» TASK DIRECTIONS
Which lines should be repeated? Exactly the one containing "hormon balance 45 + (644, 1643)" and every line after it through the end of the entries below.

(Stored items)
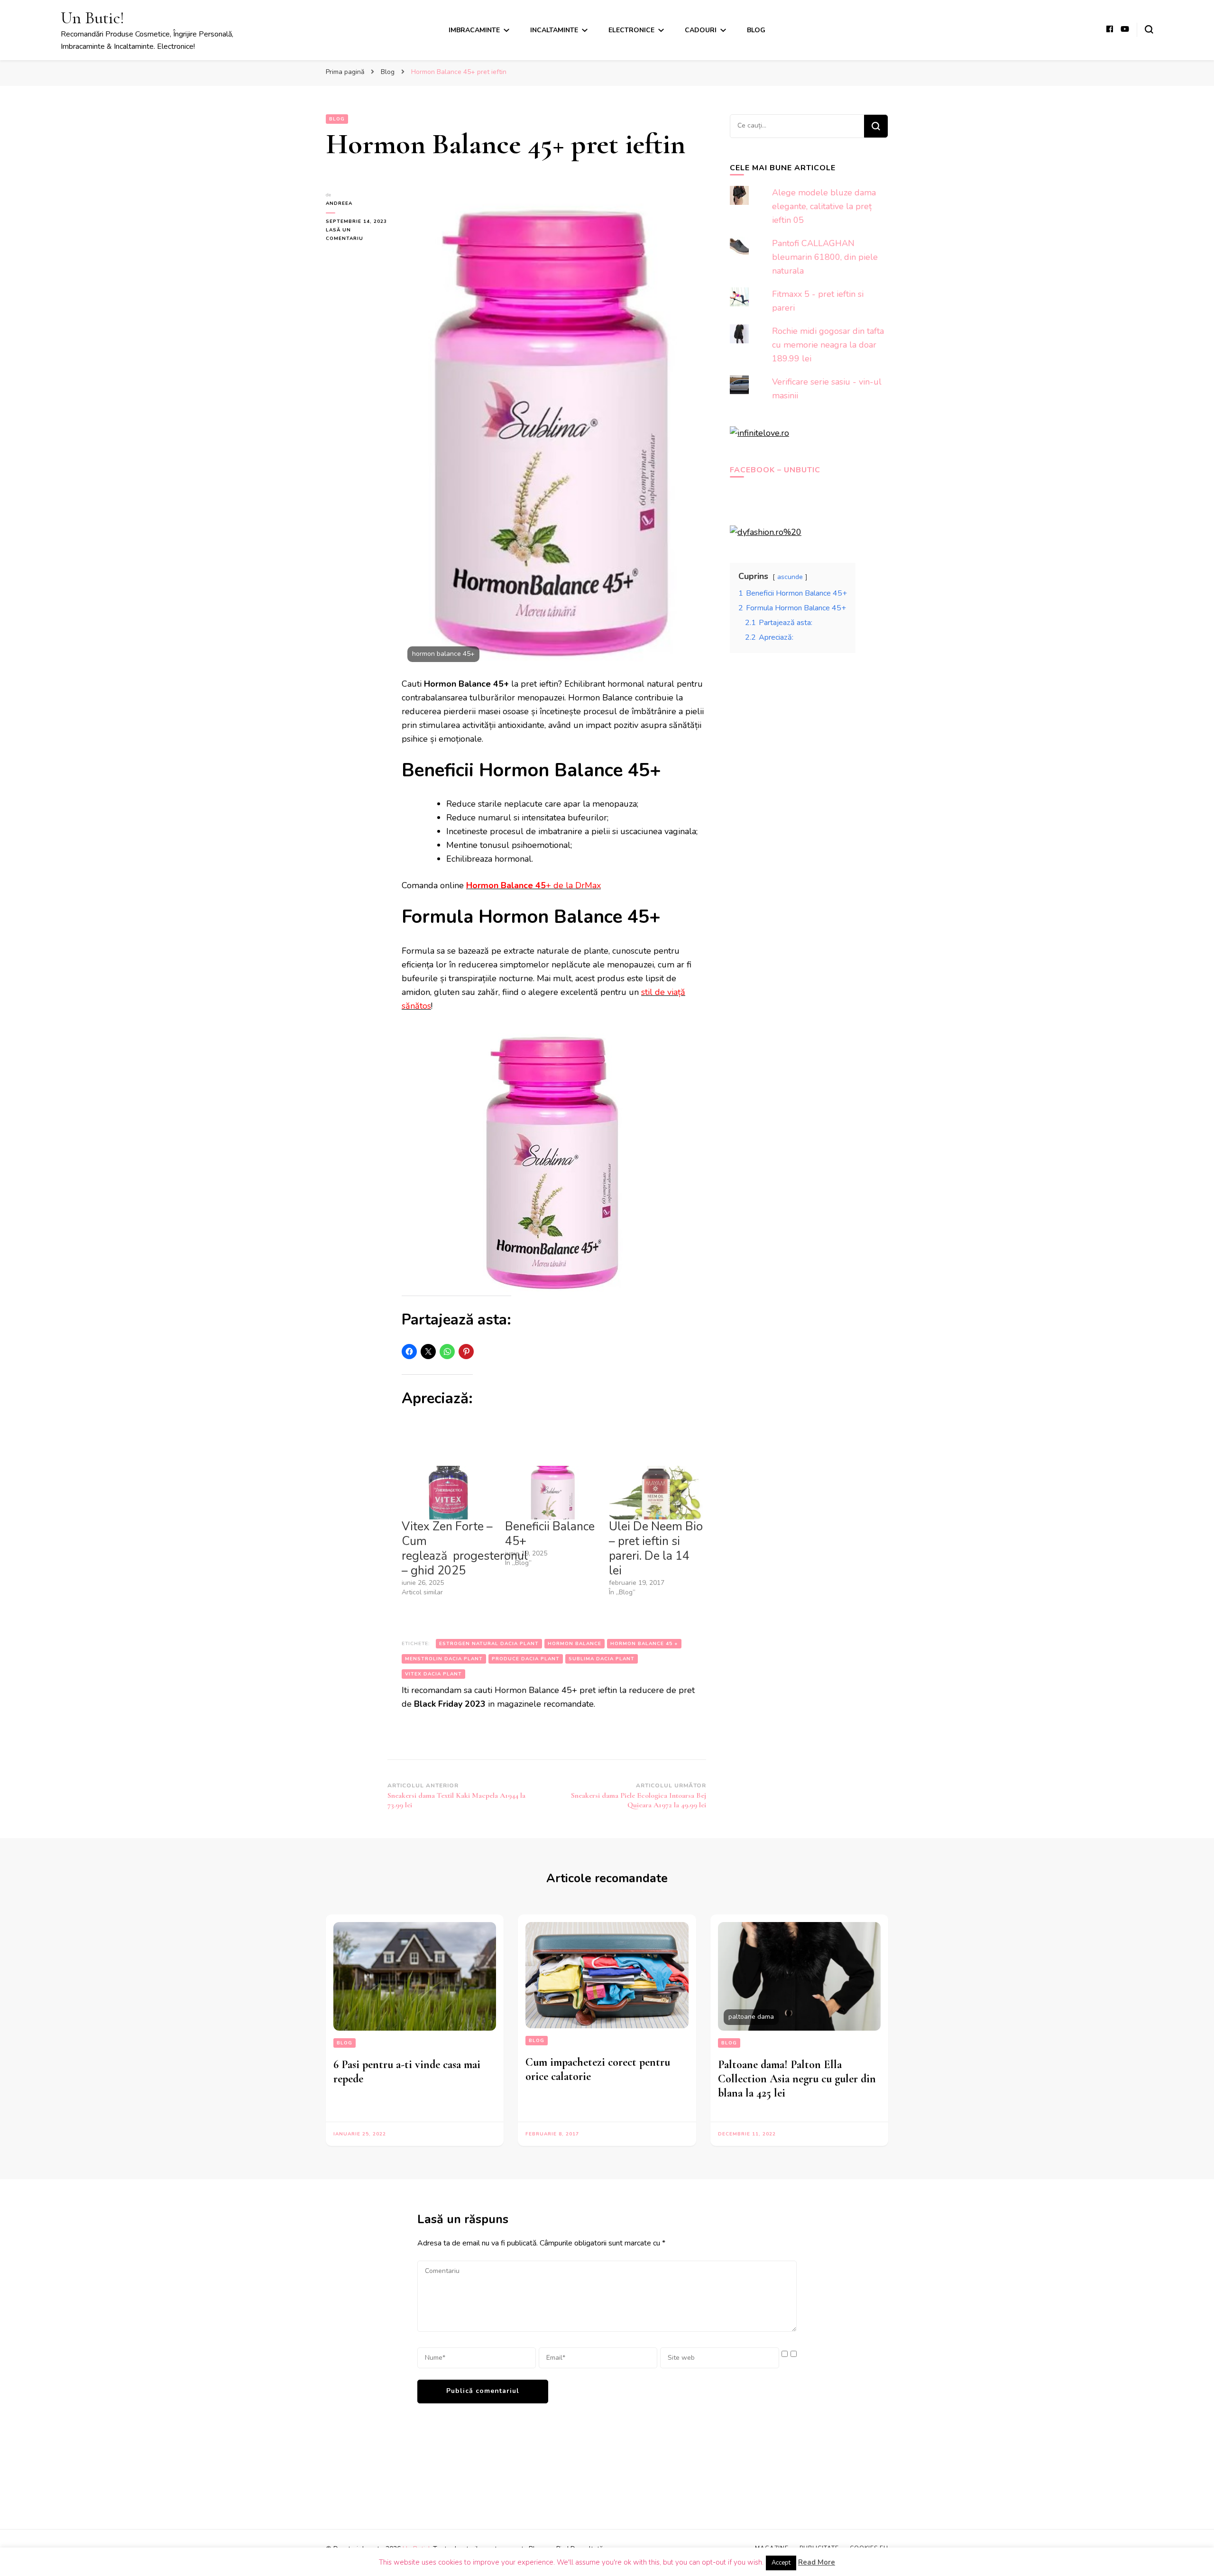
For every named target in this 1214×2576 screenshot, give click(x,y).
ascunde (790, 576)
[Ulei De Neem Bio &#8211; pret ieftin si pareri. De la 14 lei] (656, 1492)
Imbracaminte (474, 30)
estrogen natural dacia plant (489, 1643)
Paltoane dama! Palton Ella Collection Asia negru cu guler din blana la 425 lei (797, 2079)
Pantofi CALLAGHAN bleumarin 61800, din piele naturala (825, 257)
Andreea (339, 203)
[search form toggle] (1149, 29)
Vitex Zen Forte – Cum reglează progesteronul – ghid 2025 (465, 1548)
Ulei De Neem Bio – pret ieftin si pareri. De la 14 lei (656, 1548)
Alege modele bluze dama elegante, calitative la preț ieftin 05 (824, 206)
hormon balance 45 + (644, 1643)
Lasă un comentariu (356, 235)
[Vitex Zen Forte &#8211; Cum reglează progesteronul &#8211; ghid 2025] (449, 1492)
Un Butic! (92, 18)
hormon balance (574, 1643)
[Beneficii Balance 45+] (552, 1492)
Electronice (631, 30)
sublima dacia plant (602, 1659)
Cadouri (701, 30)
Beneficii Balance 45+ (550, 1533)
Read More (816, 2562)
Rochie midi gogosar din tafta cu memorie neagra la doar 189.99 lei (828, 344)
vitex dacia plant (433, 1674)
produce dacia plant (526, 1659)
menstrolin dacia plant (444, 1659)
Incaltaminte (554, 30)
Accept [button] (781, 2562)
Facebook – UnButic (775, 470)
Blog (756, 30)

» OUTPUT BELOW
hormon balance 45 + (644, 1643)
Lasă un comentariu (356, 235)
[Vitex Zen Forte &#8211; Cum reglează progesteronul &#8211; ghid 2025] (449, 1492)
Un Butic! (92, 18)
hormon balance (574, 1643)
[Beneficii Balance 45+] (552, 1492)
Electronice (631, 30)
sublima dacia plant (602, 1659)
Cadouri (701, 30)
Beneficii Balance 45+ (550, 1533)
Read More (816, 2562)
Rochie midi gogosar din tafta cu memorie neagra la doar 189.99 lei (828, 344)
vitex dacia plant (433, 1674)
produce dacia plant (526, 1659)
menstrolin dacia plant (444, 1659)
Incaltaminte (554, 30)
Accept [button] (781, 2562)
Facebook – UnButic (775, 470)
Blog (756, 30)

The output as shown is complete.